• _WORK INSTRUCTIONS_
Write out only the lines from the line containing "Viewport: 800px width, 450px" to the end of the listing below, both included, exactly as they stand. Drop the pictures.

• _DATA RECORDS_
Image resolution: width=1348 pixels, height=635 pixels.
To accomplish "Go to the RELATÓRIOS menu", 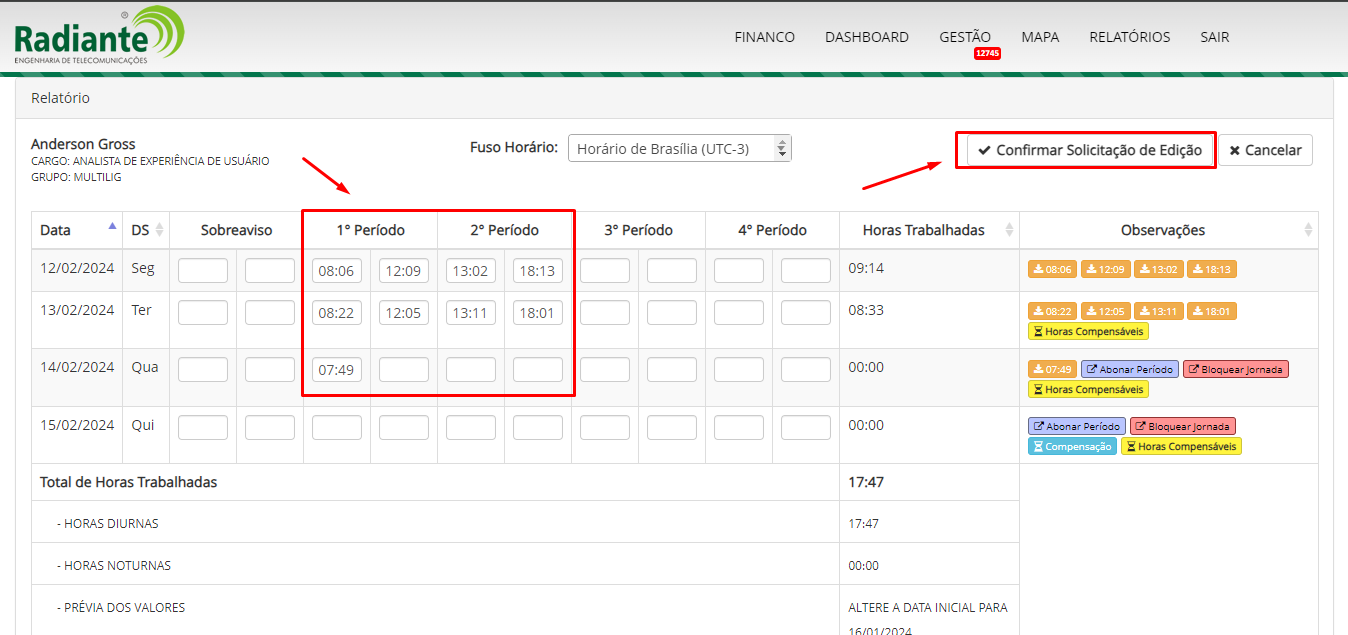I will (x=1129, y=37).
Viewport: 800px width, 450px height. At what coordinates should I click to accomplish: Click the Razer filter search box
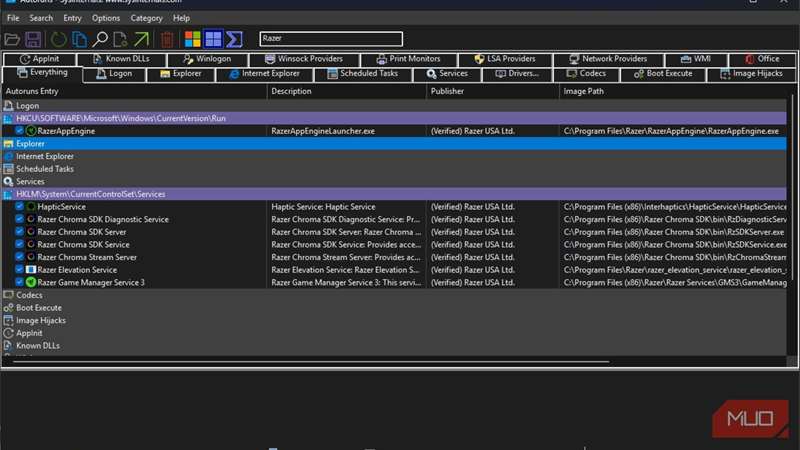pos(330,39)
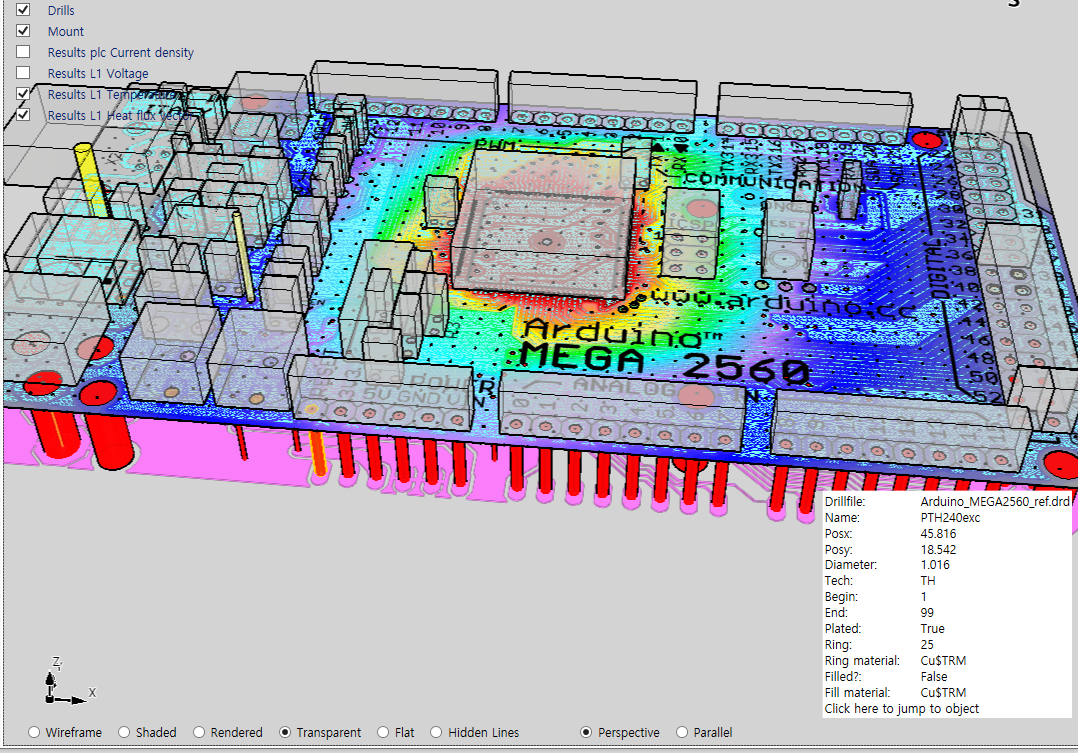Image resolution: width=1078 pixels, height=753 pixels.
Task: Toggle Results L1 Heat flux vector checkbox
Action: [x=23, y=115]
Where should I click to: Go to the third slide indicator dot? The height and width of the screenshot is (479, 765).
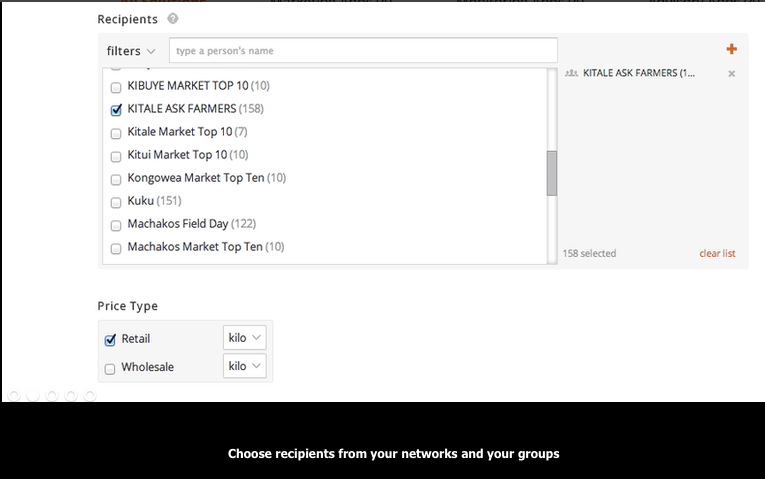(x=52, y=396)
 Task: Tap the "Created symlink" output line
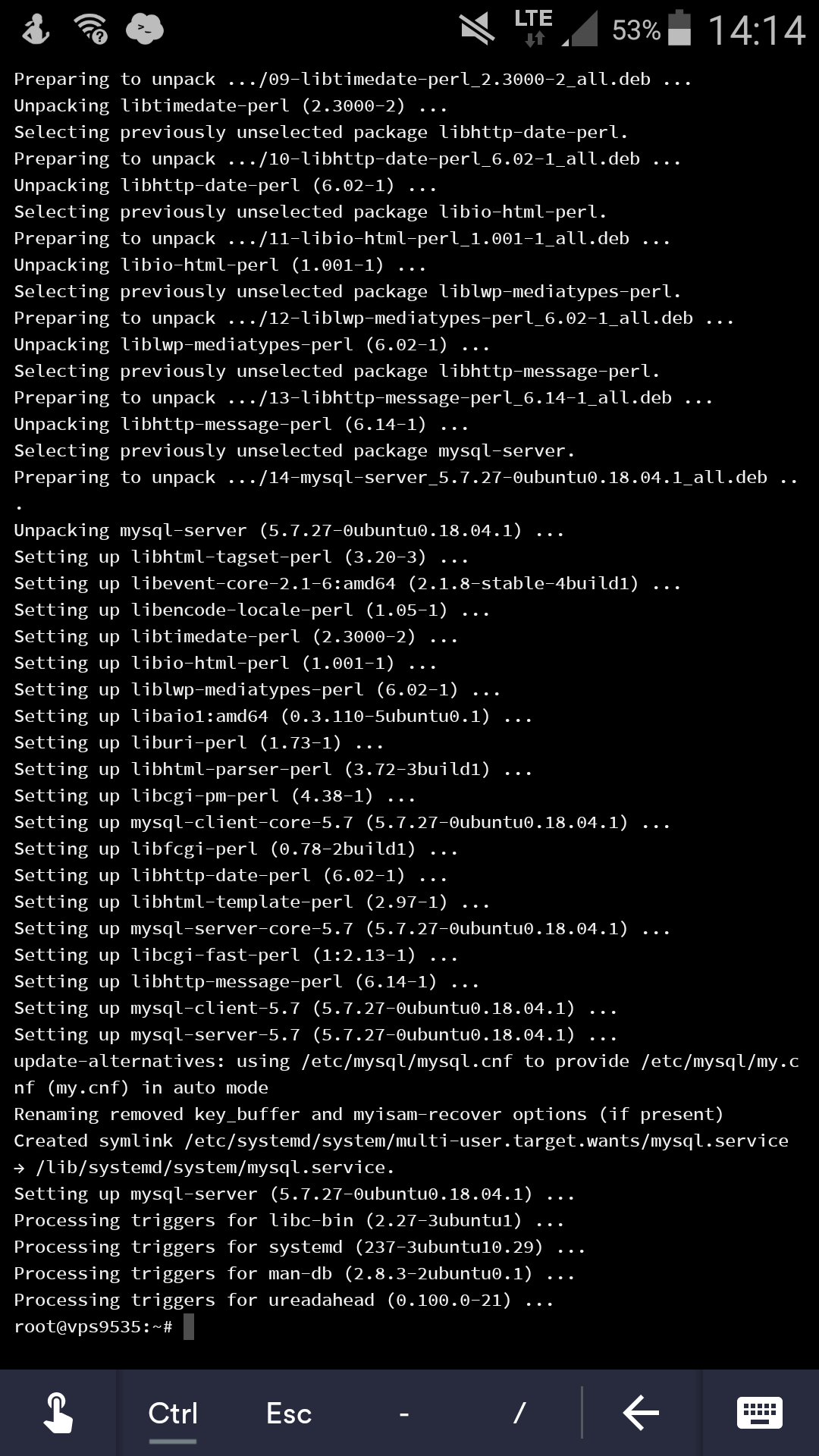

• _ANSWER SECTION_
Viewport: 800px width, 450px height. At what coordinates should I click to accomplish: Click the Razer filter search box
pos(330,39)
Image resolution: width=1078 pixels, height=753 pixels.
Task: Toggle Results L1 Heat flux vector checkbox
Action: [x=23, y=115]
Where should I click to: Go to the third slide indicator dot? The height and width of the screenshot is (479, 765).
(x=52, y=396)
 Task: Tap the "Created symlink" output line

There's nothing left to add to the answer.